LEXICAL_INDEX = build_lexical_index_from_summaries("./summaries")

# Keep a simple log of queries for your assignment submission
SEARCH_LOG: List[Dict[str, Any]] = []

In [24]:
SEARCH_LOG

[{'query': 'threats to capybara populations',
  'filter_url': None,
  'num_results': 5,
  'ts': 1760955641.6864622},
 {'query': 'threats to capybara populations',
  'filter_url': None,
  'num_results': 5,
  'ts': 1760956052.2308307},
 {'query': 'threats to capybara populations',
  'filter_url': None,
  'num_results': 5,
  'ts': 1760956092.121735}]

In [16]:
def search_corpus(query: str, filter_url: Optional[str] = None, num_results: int = 5):
    """
    Simple lexical search over ./summaries using minsearch.AppendableIndex.
    Always call this tool before answering questions about the summaries.
    """
    if not isinstance(query, str) or not query.strip():
        raise ValueError("query must be a non-empty string.")

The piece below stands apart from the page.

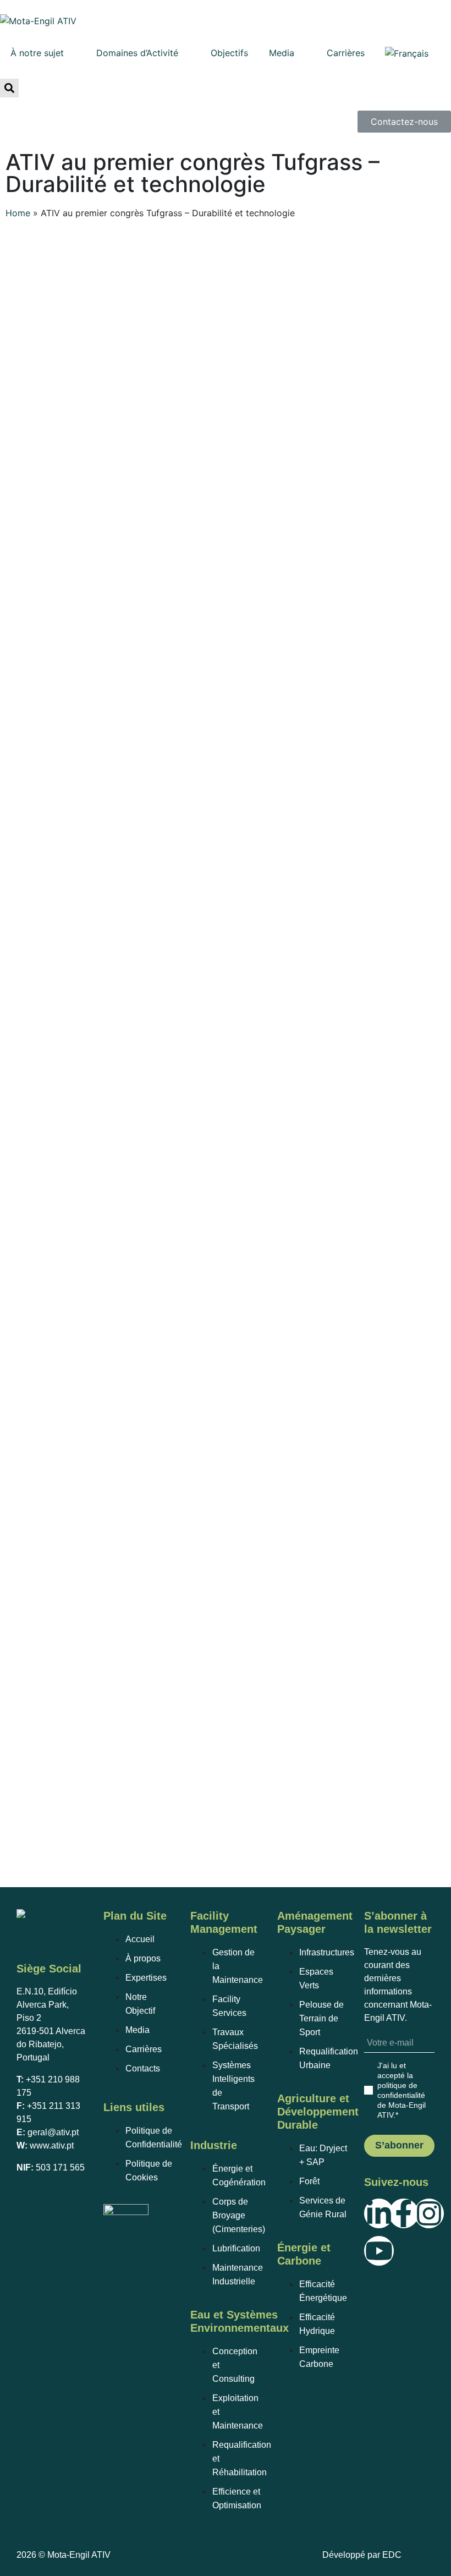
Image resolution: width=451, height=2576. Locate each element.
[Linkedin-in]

    # record for your submission
    SEARCH_LOG.append({
        "query": query,
        "filter_url": filter_url,
        "num_results": num_results,
        "ts": time.time(),
    })

    filter_dict = {"url": filter_url} if filter_url else None
    results = LEXICAL_INDEX.search(query, filter_dict=filter_dict, num_results=num_results)
    return results  # list of dicts: each includes 'text', 'url', 'filename', etc.

In [22]:
# Specialized search Agent (one task only, simple instructions)
search_agent = Agent(
    name="search_agent",
    model="gpt-4o-mini",
    tools=[function_tool(search_corpus)],
    instructions=(
        "You answer questions ONLY by searching the local summaries corpus via the `search_corpus` tool.\n"
        "Process:\n"
        "1) Break the user's question into 1–3 concrete search queries.\n"
        "2) Call `search_corpus` for each query (optionally pass filter_url to narrow to a page).\n"
        "3) Read the returned snippets and synthesize a concise answer grounded in them.\n"
        "Rules:\n"
        "- Do not rely on prior knowledge; if nothing is found, say so and suggest indexing more docs.\n"
        "- When helpful, mention the source filenames/URLs from the results.\n"
        "- In your final message, include a 'Search queries used:' list showing the exact queries you issued."
    ),
)

runner = Runner()

# Your assignment question:
question = "What are threats to capybara populations?"
results = await runner.run(search_agent, input=question)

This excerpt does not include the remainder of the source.